DATA FOR THIS TASK =

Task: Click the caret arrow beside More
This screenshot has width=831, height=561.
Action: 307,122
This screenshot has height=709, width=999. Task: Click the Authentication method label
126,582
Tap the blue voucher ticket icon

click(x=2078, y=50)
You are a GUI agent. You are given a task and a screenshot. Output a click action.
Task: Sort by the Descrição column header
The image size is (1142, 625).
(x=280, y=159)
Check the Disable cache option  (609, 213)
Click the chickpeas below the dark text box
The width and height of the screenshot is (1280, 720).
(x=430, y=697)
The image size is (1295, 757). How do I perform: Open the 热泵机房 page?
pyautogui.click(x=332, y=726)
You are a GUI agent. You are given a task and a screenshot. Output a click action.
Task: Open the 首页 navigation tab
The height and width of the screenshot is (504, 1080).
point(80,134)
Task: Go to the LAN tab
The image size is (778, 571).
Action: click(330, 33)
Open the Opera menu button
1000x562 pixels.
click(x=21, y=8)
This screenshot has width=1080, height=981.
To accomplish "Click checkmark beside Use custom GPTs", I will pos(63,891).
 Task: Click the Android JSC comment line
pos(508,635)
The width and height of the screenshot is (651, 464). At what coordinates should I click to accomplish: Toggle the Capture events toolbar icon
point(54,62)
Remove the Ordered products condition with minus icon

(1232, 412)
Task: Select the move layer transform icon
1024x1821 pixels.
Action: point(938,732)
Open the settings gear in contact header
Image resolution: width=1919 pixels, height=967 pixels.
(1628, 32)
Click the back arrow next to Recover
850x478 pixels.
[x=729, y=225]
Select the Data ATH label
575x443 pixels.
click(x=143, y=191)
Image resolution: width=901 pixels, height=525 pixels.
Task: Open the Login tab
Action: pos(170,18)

TASK PROMPT = Retype the portion of the data above that starts on the line with "The width and height of the screenshot is (1280, 720)." and finishes on the line with "Task: Select the move layer transform icon", including both of those lines.

TASK RESPONSE =
The width and height of the screenshot is (1280, 720).
(x=430, y=697)
The image size is (1295, 757). How do I perform: Open the 热泵机房 page?
pyautogui.click(x=332, y=726)
You are a GUI agent. You are given a task and a screenshot. Output a click action.
Task: Open the 首页 navigation tab
The height and width of the screenshot is (504, 1080).
point(80,134)
Task: Go to the LAN tab
The image size is (778, 571).
Action: click(330, 33)
Open the Opera menu button
1000x562 pixels.
click(x=21, y=8)
This screenshot has width=1080, height=981.
To accomplish "Click checkmark beside Use custom GPTs", I will pos(63,891).
 Task: Click the Android JSC comment line
pos(508,635)
The width and height of the screenshot is (651, 464). At what coordinates should I click to accomplish: Toggle the Capture events toolbar icon
point(54,62)
Remove the Ordered products condition with minus icon

(1232, 412)
Task: Select the move layer transform icon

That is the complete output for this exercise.